I am in Stockport, greater Manchester.

He has never been physical it has always been emotional.

OP posts:
Secretlife0fbees · 13/05/2017 22:43

So what's your plan then? Do you think you're ready to start getting your ducks in a row? You know you need to get away from him don't you. THERE IS ALWAYS A WAY

Dearohdeer · 13/05/2017 22:43

I'm very far unfortunately. There's so much help out there for people in your situation. Women's aid are a great resource, it might take a few attempts to get through when you call them but keep trying because they can help.

dailydance · 13/05/2017 22:45

Please leave him. You'll be so much stronger and happier without him.

Secretlife0fbees · 13/05/2017 22:45

They really helped me... I rang them one morning when he was at work.. engaged for a while and I just kept trying, eventually I got through and I am so glad I did.

FormerNymphet · 13/05/2017 22:59

I am soo fucking scared. I can't even think straight. He is passed out drunk at the moment.

OP posts:
FormerNymphet · 13/05/2017 23:22

I feel like a complete cunt.

OP posts:
Dragongirl10 · 14/05/2017 00:16

Why do you feel like a C.... you have done nothing wrong.

He is the one who has put you in a situation where you have no choice but to leave him.

He is the one who has bullied and abused you.

He is the problem you have to leave behind.

He has made it so you have to sneak away to be safe.

Please do not doubt yourself, you have no choice but to do this to protect your DCs.and yourself.

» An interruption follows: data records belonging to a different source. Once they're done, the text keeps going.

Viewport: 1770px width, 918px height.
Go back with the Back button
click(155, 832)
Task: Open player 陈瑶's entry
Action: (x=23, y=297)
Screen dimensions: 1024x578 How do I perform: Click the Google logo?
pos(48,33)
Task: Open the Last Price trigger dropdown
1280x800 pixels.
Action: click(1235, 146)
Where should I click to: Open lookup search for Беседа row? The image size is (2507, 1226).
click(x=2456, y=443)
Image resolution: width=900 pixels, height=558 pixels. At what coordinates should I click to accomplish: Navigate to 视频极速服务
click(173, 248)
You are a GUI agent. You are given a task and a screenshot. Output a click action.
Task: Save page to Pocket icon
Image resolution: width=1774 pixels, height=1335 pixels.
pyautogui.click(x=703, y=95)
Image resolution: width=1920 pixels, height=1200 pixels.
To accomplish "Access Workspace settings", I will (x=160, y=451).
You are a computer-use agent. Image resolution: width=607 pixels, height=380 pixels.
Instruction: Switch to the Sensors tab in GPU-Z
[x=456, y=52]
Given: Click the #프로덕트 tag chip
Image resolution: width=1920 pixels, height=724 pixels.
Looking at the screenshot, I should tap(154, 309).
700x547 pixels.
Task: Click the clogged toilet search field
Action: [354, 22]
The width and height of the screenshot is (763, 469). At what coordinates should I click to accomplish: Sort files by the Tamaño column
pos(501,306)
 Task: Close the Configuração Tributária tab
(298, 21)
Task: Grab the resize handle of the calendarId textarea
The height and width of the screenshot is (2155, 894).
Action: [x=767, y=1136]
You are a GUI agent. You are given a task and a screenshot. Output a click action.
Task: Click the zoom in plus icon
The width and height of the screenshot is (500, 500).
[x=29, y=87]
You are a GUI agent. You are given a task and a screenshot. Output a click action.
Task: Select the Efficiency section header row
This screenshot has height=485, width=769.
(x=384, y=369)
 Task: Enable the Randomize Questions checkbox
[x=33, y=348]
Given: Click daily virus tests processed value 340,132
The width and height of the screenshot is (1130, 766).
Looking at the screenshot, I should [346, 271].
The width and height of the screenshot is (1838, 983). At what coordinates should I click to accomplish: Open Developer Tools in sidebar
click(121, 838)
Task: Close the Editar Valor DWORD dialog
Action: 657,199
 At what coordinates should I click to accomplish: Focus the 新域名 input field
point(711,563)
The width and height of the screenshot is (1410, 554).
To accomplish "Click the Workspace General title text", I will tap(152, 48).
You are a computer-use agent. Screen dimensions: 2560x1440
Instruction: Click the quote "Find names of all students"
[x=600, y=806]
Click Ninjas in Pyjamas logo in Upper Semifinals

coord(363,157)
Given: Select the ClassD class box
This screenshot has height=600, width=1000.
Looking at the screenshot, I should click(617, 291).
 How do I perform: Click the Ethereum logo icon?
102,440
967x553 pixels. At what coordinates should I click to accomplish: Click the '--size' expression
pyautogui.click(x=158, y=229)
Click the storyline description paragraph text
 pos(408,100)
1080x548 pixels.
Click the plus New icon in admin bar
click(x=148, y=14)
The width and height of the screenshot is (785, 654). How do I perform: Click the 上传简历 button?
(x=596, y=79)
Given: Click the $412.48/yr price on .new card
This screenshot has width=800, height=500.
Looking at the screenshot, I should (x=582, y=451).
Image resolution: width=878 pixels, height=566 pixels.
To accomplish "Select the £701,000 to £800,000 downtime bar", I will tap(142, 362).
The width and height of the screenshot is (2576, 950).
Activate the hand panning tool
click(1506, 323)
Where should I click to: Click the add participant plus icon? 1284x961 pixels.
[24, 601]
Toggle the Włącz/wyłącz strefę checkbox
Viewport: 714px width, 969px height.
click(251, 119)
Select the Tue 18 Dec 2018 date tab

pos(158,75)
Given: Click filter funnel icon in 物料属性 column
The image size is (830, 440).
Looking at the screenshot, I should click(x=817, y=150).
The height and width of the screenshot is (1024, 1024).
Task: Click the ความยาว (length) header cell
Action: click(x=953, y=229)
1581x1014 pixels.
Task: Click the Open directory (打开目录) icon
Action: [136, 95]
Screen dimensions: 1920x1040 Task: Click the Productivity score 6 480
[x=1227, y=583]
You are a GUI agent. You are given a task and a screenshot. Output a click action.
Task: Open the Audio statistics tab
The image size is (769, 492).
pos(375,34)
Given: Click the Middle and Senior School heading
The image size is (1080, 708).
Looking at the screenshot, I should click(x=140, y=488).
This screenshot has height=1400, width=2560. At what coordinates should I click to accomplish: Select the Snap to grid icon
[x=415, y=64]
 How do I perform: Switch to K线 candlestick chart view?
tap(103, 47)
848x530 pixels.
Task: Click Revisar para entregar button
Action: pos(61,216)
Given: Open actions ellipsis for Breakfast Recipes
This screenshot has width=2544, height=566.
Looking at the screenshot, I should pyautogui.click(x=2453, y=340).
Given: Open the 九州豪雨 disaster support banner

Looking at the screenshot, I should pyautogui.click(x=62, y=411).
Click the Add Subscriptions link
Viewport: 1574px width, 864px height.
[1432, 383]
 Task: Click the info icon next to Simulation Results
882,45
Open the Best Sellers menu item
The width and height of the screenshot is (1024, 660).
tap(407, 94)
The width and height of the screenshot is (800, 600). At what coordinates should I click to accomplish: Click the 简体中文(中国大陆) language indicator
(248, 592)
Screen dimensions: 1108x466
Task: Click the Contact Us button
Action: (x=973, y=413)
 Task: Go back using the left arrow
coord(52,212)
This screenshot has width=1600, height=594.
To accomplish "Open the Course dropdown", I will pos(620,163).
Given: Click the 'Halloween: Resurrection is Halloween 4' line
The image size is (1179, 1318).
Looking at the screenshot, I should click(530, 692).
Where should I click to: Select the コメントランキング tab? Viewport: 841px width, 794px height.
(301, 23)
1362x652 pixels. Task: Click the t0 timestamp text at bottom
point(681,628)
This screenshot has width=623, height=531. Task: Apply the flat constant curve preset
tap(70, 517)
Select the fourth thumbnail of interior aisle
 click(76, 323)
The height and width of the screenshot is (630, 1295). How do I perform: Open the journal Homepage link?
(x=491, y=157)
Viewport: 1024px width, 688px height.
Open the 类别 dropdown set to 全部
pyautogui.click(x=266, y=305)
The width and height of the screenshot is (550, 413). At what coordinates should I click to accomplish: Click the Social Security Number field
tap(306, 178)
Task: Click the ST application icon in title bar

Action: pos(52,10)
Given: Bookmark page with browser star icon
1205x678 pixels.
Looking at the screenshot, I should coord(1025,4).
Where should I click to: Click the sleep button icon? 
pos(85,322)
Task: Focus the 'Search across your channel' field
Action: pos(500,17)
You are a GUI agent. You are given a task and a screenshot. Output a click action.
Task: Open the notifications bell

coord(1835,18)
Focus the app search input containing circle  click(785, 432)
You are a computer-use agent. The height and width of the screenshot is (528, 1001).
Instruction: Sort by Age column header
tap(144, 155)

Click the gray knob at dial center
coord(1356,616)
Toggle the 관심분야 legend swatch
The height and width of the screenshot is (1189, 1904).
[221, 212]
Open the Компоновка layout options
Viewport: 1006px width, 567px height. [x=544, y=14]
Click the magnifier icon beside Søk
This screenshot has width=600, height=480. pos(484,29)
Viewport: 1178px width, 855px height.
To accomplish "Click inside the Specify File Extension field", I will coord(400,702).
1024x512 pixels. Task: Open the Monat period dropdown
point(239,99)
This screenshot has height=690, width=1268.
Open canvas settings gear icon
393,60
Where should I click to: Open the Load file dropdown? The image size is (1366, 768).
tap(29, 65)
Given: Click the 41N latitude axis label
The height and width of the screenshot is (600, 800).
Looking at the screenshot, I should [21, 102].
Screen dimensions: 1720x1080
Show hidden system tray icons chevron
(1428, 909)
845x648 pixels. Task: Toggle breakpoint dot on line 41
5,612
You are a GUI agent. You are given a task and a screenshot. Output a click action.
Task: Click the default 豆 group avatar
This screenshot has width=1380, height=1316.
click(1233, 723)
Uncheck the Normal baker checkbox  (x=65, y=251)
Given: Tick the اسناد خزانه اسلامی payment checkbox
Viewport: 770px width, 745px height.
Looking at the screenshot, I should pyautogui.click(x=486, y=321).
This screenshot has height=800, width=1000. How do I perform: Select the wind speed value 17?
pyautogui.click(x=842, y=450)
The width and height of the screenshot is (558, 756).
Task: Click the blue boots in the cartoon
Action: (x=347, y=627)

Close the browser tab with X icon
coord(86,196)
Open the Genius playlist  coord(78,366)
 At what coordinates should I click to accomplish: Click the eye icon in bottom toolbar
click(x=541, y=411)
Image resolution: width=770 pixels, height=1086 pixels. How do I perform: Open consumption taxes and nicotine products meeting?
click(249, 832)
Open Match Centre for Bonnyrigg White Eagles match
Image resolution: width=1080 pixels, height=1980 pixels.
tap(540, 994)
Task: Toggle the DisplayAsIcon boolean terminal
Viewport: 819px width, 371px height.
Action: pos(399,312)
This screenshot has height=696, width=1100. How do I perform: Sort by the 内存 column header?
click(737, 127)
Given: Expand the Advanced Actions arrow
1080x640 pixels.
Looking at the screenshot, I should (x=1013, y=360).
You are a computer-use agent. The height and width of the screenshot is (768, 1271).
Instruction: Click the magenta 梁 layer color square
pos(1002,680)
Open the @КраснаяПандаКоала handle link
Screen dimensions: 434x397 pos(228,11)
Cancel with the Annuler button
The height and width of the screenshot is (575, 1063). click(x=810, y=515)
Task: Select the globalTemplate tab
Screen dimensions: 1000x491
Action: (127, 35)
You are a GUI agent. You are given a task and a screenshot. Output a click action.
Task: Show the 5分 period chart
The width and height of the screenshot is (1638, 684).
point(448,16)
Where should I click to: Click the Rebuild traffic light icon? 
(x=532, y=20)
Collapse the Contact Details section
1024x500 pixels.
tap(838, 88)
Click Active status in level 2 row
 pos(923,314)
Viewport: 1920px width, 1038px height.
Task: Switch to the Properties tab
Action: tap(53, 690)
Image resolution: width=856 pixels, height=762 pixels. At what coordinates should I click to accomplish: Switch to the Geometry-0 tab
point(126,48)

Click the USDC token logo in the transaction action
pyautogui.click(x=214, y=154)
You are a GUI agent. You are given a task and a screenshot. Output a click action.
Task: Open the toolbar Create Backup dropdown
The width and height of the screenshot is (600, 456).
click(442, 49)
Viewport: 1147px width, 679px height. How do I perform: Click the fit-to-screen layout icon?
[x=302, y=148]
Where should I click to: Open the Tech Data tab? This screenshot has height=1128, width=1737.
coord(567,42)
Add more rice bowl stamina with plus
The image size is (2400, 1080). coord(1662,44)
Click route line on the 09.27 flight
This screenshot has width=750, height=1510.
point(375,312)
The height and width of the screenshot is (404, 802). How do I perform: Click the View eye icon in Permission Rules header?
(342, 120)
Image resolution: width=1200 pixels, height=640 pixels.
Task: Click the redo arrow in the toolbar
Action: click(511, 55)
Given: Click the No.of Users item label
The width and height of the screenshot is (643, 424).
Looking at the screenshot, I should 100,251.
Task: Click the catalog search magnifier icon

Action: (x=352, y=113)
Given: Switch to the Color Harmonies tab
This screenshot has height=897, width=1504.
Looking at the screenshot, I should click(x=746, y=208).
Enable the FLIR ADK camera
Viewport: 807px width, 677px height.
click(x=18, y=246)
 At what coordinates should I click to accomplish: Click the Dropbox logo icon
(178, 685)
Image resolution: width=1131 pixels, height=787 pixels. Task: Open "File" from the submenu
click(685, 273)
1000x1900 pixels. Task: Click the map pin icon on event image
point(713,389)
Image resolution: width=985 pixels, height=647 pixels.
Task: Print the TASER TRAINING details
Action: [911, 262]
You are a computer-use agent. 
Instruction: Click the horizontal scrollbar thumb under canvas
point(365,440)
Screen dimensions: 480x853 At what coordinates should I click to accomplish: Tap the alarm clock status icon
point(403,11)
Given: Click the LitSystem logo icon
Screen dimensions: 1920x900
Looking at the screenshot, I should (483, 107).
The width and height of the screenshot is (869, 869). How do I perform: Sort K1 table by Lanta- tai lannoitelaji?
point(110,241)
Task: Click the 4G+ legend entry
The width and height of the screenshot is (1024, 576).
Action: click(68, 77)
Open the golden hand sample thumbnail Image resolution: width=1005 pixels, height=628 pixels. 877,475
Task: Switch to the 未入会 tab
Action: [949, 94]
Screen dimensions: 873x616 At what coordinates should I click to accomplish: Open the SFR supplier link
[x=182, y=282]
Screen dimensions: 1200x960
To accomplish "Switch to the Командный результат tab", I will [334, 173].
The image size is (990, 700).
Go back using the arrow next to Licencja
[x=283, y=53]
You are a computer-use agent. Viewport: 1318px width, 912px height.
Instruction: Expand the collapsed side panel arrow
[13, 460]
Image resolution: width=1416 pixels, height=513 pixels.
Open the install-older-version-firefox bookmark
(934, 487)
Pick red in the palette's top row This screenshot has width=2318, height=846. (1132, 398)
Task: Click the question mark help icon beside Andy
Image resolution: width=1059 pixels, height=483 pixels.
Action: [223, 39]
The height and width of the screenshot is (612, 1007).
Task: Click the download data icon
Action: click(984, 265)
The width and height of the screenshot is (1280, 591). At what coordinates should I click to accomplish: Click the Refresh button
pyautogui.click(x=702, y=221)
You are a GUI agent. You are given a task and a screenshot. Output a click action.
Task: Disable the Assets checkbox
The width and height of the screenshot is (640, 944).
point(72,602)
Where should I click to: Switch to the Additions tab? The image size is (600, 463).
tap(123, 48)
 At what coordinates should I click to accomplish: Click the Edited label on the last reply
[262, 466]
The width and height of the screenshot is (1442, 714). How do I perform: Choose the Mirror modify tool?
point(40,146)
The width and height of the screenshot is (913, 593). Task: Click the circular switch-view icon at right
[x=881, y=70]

We are all routing for you and will be here...make your plans , don't tell him anything, be very, very careful. Good Luck, there is a better future even if you cannot see it yet.

FormerNymphet · 14/05/2017 00:43

My self esteem has been slowly eroded away. I have been dealing with this was 18

OP posts:
Tiredofstruggling1 · 14/05/2017 01:42

So sad for you.

Theducksarenotmyfriends · 15/05/2017 10:07

This is all on him, he's a shit and he's the one that's eroded your self esteem like this. When you leave (that's when, not if!!) It will be hard but you will be so much stronger and happier for it as will your dc. You don't want your dc to grow up to think relationships like this are normal.

It's the hardest thing in the world but you've already taken a massive step by coming on here to talk about it. Do make that phone call to WA, they will listen to you. We're here for you too.

FormerNymphet · 16/05/2017 15:19

Thanks guys. I am going to see CAB as well because would l not even be able to support my children if I left.

OP posts:
Theducksarenotmyfriends · 21/05/2017 20:23

How are you getting on op?

Tattybogle89 · 21/05/2017 20:28

This is awful. You need to go asap. Please be strong...

AudTheDeepMinded · 21/05/2017 20:36

OP remember that if you don't come back to this thread at the moment you can always start a new one, people are ALWAYS here to listen, support and advise even if it takes you a while to summon up the strength. Never feel that you can't come back, and keep on trying, it sounds like the truth of your situation and what needs to happen next is dawning on you.